Zain Khalid
Brother Alive
Brother Alive is the story of three adopted brothers – Youssef, Dayo and Iseul – who live above a mosque with Muslim cleric
Imam Salim in Staten Island, “New York’s most disregarded borough”. The imam, who hides elements of faith and sexuality and a mysterious past in Saudi Arabia, tells the second of three parts in the novel. The first and last are narrated by Youssef who, in a letter to his niece, describes a chaotic childhood and the brothers’ adult search for answers about the imam.

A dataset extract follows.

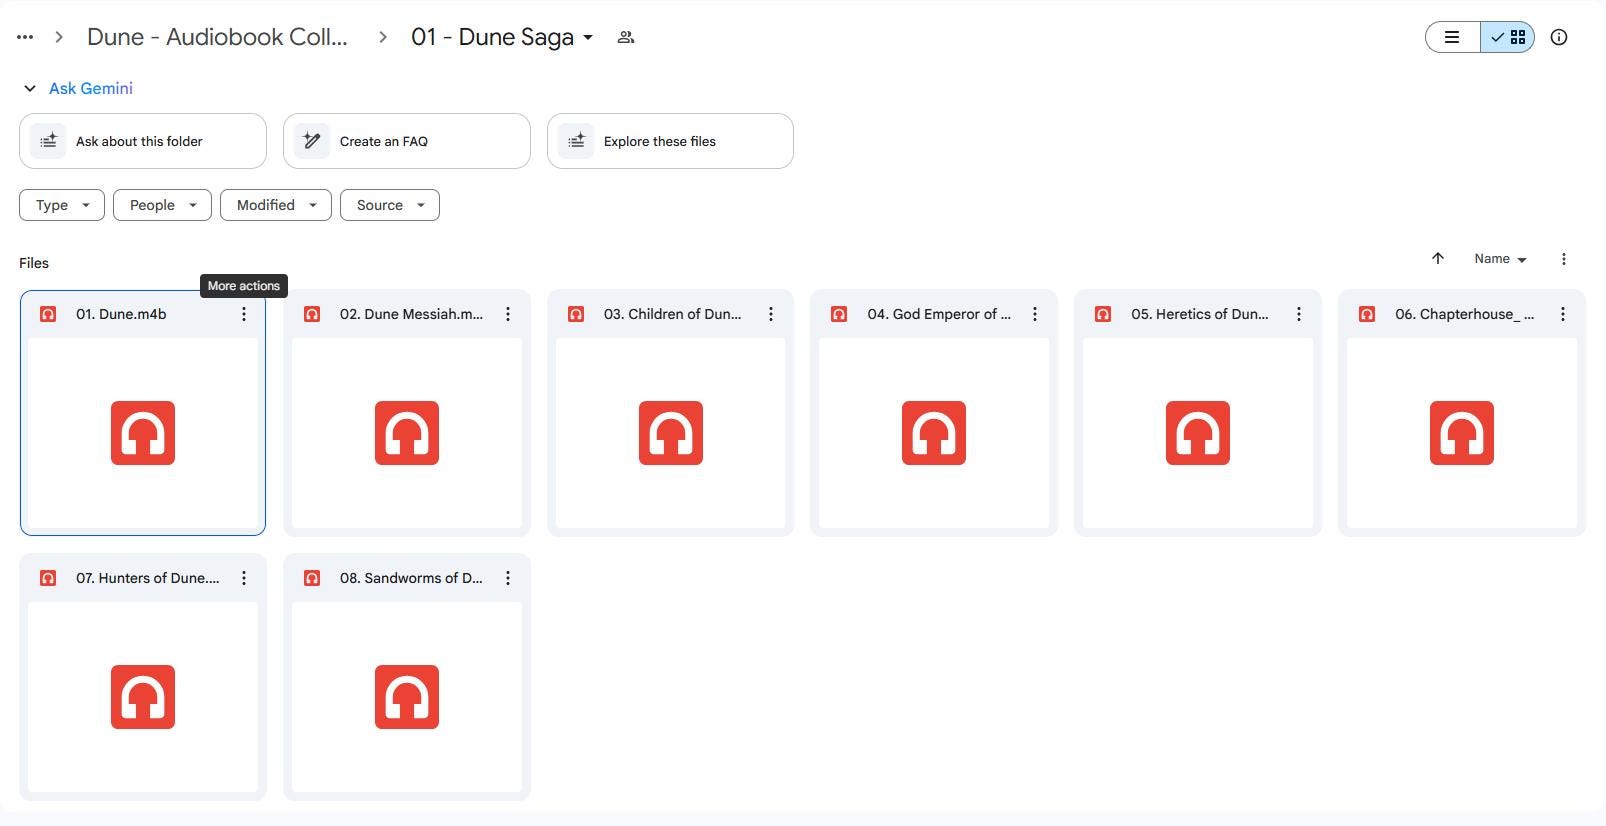
Task: Click three-dot menu on 08. Sandworms file
Action: 508,578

Meanwhile, Youssef, deprived of paternal love, speaks of “Brother”, a shapeshifting entity that might show up as a swamp monkey or an alley cat, and which must be fed – with knowledge, emotion and attention.
The strongest section is the first, where Khalid calls into question America’s self-congratulatory obsession with itself, its unique brand of patriotic nationalism – a prideful “us vs them” that elevates success while preaching an impossible dream. This is particularly notable in New York, an exalted city where dreamers go in search of their nirvana. Youssef is from the disparaged
Staten Island, an apt metaphor for the nofrills, gritty migrant experience, including Muslim communities post-9/11. Despite the book’s heightened narrative and far-fetched elements, it’s refreshingly authentic: migrant life is not euphoric, it’s a stateless limbo.
The book’s epistolary format makes it prone to drawn-out passages but the writing is bold and large, the prose often imaginative.
Yet it’s the smaller moments that truly land. When Youssef relates how a person of colour calls him a “sand n*****r”, he observes that the man “drove away, bitterly satisfied”, his bumper sticker promising 9/11 won’t be forgotten. Youssef laughs about it but also splinters the idea that the poor and people of colour behave as “vacuous moralists”, or that they’re unified. “If America is practised at anything, it’s forcing its misbegotten children to vie for preference.”
Youssef ’s world is far from bland, but its despondency can be a drag at times. Perhaps the greater issue is that Brother
Alive buckles under the weight of its bustle. The narrative often lacks a clear focus in its ambitious desire to cover so much ground: the psychology of belief, fatherhood, queerness, relationships, identity and belonging, as well as the connective tissue between the modern superpowers Saudi Arabia and the United States.
Despite this, Khalid’s curious voice makes him one to watch, not only for his fluent prose but because of his vulnerable questions and reflections on how we live.